## [Given task 1]
List the names of everyone who signed a comment in the differential geometry discussion.
## [Given task 2]
Rewrite the differential geometry discussion from the words "We could add" through "06:47, 11 July 2005 (UTC)", substituting "smooth manifolds" for "differentiable manifolds".

## [Supplied passage]
/---
Is this article really too technical? I mean, what is someone searching for "differential geometry" expecting? What kind of information is most likely to help someone who visits this article?

We could add the usual boilerplate material for beginners that you find in the first pages of most differential geometry texts, i.e. something like "Calculus is concerned with functions on (subset of) the real line. Vector (or multidimensional) calculus extends this study to functions and vector fields on subsets of R^n, and maps between R^n and R^m. Differential geometry is a further generalization that extends concepts from calculus to functions on more general spaces that look like R^n on a small scale. These spaces are differentiable manifolds...". But honestly I think most people would be better served by keeping the level of technical detail approximately the same, but perhaps suggesting some references for beginners in a prominent place. --David Dumas 06:47, 11 July 2005 (UTC)

Differential geometry of curves is where I'd send someone who had no idea of the primary content. Charles Matthews 07:48, 11 July 2005 (UTC)

I would just like to agree with this comment. I think the label at the top of the page doesn't make much sense. What makes most sense is treating things at the lowest level of complexity necessary. If the topic is very advanced then the article should deal with the subject at the necessary level. This is what makes something like Wikipedia so excellent, optimally it allows one to work at these different levels and so be of use to many different people. The hyperlinked nature of wikipedia is optimal for this kind of learning, because rather than having to look up each item in a seperate book or have the entire story of a subject told to me over and over again I can follow links to read up on any topics I don't already know. On the other hand this does mean that it is important that the relavent links be clearly available in the text. Anyway, everybody seems to know this stuff already. User:Jabot the Scrob

New To Advanced Math

Hi; I'm trying desperately to understand many of these advanced principals of mathematics, such as differential geometry, but no matter how many times I review the material, it doesn't sink in. Could someone please provide examples, problems to solve (with their solutions) and/or ways to visualize this? beno 26 Jan 2006

  • A good solution is to read the classicals, choose 5 or 6 classical authors and dig-dig-dig... also ask to everyone lets you. Attend any class related to. I'll also be glad to help to solve focused questions --kiddo 22:05, 18 November 2006 (UTC)
\---
## [Given data]
/---
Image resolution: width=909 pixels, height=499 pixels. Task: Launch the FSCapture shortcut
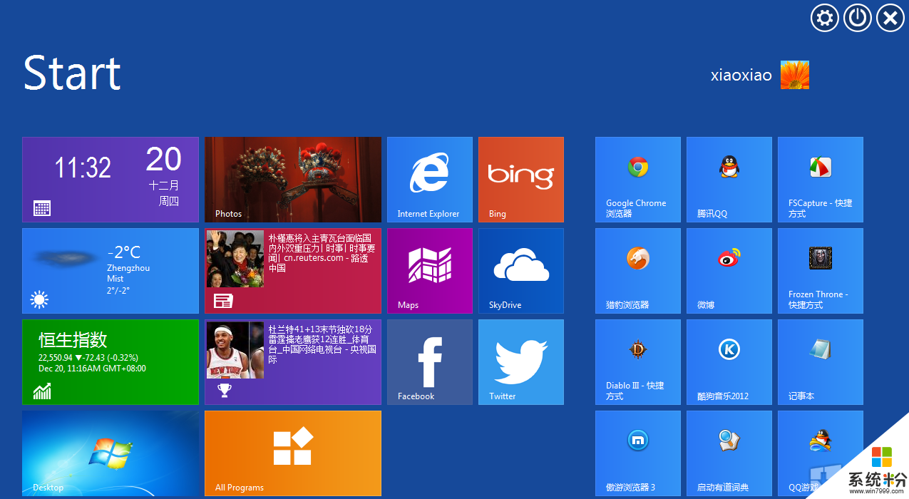(x=820, y=179)
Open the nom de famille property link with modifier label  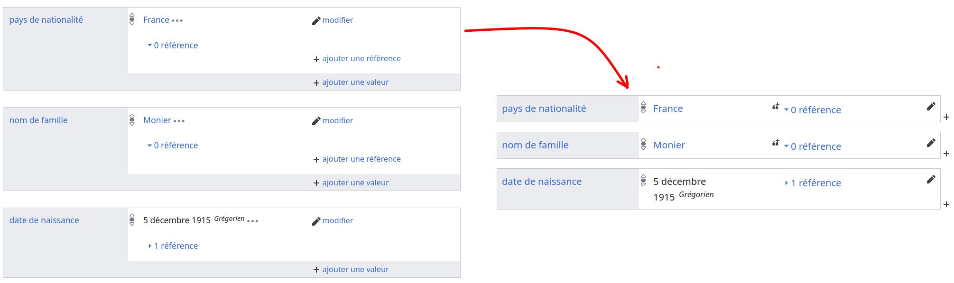point(38,120)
\---
## [Exercise answer 1]
David Dumas, Charles Matthews, Jabot the Scrob, beno, kiddo

## [Exercise answer 2]
We could add the usual boilerplate material for beginners that you find in the first pages of most differential geometry texts, i.e. something like "Calculus is concerned with functions on (subset of) the real line. Vector (or multidimensional) calculus extends this study to functions and vector fields on subsets of R^n, and maps between R^n and R^m. Differential geometry is a further generalization that extends concepts from calculus to functions on more general spaces that look like R^n on a small scale. These spaces are smooth manifolds...". But honestly I think most people would be better served by keeping the level of technical detail approximately the same, but perhaps suggesting some references for beginners in a prominent place. --David Dumas 06:47, 11 July 2005 (UTC)